Count the lines in the records below that contain the word "Where". Reply with the number alone.

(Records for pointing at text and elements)
# # # #
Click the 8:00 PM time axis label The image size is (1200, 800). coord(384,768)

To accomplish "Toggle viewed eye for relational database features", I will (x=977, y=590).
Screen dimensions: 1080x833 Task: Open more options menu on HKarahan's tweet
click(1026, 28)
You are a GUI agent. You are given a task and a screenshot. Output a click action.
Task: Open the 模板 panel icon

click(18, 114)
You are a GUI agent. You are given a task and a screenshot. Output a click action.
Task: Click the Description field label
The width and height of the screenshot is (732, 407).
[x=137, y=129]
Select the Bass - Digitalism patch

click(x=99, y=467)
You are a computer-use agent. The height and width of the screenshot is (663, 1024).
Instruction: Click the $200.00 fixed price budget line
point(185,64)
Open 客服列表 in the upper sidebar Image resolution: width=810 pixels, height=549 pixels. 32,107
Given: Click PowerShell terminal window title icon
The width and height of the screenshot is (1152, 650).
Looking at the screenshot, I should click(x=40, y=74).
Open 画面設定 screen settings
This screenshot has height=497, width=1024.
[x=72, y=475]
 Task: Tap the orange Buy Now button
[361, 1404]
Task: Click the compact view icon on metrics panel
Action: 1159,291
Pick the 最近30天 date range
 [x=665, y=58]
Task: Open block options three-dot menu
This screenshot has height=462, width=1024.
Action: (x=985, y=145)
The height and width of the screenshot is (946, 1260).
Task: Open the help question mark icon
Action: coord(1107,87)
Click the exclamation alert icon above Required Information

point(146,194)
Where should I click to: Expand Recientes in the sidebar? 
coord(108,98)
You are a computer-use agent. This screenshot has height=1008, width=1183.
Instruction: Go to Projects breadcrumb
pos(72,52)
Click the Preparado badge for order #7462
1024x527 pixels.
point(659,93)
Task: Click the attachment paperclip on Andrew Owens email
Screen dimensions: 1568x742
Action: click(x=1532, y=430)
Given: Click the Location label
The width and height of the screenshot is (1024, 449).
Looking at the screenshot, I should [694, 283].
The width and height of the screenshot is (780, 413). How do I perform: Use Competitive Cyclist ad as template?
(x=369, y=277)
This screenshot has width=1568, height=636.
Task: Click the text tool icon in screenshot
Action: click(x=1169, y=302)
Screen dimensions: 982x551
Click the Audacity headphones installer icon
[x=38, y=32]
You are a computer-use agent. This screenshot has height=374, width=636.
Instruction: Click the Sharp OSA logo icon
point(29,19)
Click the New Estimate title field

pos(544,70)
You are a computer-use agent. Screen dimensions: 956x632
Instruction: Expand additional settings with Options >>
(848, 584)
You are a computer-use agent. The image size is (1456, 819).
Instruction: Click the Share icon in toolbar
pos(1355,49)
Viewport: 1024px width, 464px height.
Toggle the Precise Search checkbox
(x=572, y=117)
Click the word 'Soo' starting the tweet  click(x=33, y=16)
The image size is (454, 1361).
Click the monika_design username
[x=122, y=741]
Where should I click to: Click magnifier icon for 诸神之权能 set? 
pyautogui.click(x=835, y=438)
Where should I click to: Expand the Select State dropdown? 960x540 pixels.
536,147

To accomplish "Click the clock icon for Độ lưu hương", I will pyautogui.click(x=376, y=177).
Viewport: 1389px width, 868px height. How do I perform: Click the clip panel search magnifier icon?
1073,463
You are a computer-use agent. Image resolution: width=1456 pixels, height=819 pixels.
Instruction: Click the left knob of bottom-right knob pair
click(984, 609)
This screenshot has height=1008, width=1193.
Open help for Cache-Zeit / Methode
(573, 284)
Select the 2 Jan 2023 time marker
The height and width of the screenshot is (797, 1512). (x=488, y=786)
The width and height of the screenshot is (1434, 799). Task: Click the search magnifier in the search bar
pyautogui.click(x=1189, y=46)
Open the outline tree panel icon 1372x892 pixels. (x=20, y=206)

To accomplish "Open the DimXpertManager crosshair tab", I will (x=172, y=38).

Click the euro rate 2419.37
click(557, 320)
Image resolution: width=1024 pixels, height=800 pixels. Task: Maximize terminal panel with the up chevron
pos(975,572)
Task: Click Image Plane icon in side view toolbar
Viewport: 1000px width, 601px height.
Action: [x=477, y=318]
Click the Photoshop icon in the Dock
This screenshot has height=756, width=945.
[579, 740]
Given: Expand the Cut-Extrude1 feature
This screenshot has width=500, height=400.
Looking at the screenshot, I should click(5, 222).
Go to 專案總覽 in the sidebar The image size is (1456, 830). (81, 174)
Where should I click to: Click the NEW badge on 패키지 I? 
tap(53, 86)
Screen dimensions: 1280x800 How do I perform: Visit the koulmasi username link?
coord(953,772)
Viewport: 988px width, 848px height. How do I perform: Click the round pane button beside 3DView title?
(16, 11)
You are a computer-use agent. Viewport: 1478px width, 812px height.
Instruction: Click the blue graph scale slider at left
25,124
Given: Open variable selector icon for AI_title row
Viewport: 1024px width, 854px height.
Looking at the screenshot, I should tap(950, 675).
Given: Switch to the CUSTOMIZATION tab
# # # #
__EXERCISE SOLUTION__
4